### Página:

^^^^

Ficou ofendido com o título? Essa é a premissa do livro ‘Você não é tão esperto quanto pensa’, de David McRaney. Ele lista 48 formas com as quais nossos cérebros nos enganam - e mostra que, ao conhecermos essas falhas, podemos conviver melhor com nós mesmos

por Luciana Galastri
Editora Globo
David McRaney - ele se descreve
como um 'nerd' da psicologia
 // Crédito: Mon Mussiet
Você tem suas opiniões sobre o preço do tomate, sobre política, religião e sobre um número imensurável de outras coisas. Provavelmente, você acha que elas são resultado de análises feitas durante anos de sua vida – tudo baseado em uma lógica estritamente racional. Mas a verdade é que essas ideias são provenientes de uma ótica falha. Você presta atenção apenas em alguns tipos de informação: aquelas que confirmam suas antigas crenças. As versões contraditórias? São muito trabalhosas, logo, são inconscientemente ignoradas.

Não é a GALILEU que diz isso – é o autor de Você não é tão esperto quanto pensa (Leya, R$39,90), o jornalista David McRaney. Em seu livro, ele reúne 48 formas (como a citada no primeiro parágrafo) com que o nosso cérebro nos engana, todas exemplificadas por estudos científicos que analisam a forma com que pensamos e o comportamento resultante. 

Confira a entrevista com o autor e pense duas vezes antes de dizer ‘eu já sabia’ – de acordo co suas pesquisas, tendemos a esquecer que estávamos errados e acreditamos que já sabíamos da verdade o tempo todo. 

GALILEU: Como você se tornou uma pessoa tão interessada na mente humana?
David McRaney: Eu era filho único e não tinha vizinhos. Em outras palavras, não tinha com quem brincar, já que cresci em uma região remota ao Sul dos Estados Unidos. Sentia que tinha nascido um eremita. Cresci em uma bolha que não se parecia em nada com o mundo que descobri quando finalmente foi para a escola. Foi como se eu tivesse me juntado a uma raça alienígena e precisasse entender como ela funcionava. Quando eu fiz a minha primeira aula de psicologia, tudo começou a fazer sentido. Percebi que todos os meus questionamentos eram uma versão diferente do tema ‘ser uma pessoa’. Tive uma professora incrível, Jean Edwards, que abriu minha mente e me fez ver a luta que todos nós travamos para sermos pessoas com mentes complexas, cheias de nuances e incrivelmente perfeitas.

^^^^

### Linhas extraídas:
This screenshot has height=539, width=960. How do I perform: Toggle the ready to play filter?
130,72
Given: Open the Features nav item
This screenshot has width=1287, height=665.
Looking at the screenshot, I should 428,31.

^^^^

### Problemas a resolver:
1 > Reproduza o trecho da página de "Ficou ofendido com" a "são inconscientemente ignoradas.".
2 > Responda com base na página:
(a) Quantas formas de engano do cérebro o livro de David McRaney reúne?
(b) Qual é o preço do livro indicado na página?
(c) Qual é o nome da professora de psicologia citada por McRaney?

### Soluções por tarefa:
1 >
Ficou ofendido com o título? Essa é a premissa do livro ‘Você não é tão esperto quanto pensa’, de David McRaney. Ele lista 48 formas com as quais nossos cérebros nos enganam - e mostra que, ao conhecermos essas falhas, podemos conviver melhor com nós mesmos

por Luciana Galastri
Editora Globo
David McRaney - ele se descreve
como um 'nerd' da psicologia
 // Crédito: Mon Mussiet
Você tem suas opiniões sobre o preço do tomate, sobre política, religião e sobre um número imensurável de outras coisas. Provavelmente, você acha que elas são resultado de análises feitas durante anos de sua vida – tudo baseado em uma lógica estritamente racional. Mas a verdade é que essas ideias são provenientes de uma ótica falha. Você presta atenção apenas em alguns tipos de informação: aquelas que confirmam suas antigas crenças. As versões contraditórias? São muito trabalhosas, logo, são inconscientemente ignoradas.

2 >
(a) 48 formas.
(b) R$39,90.
(c) Jean Edwards.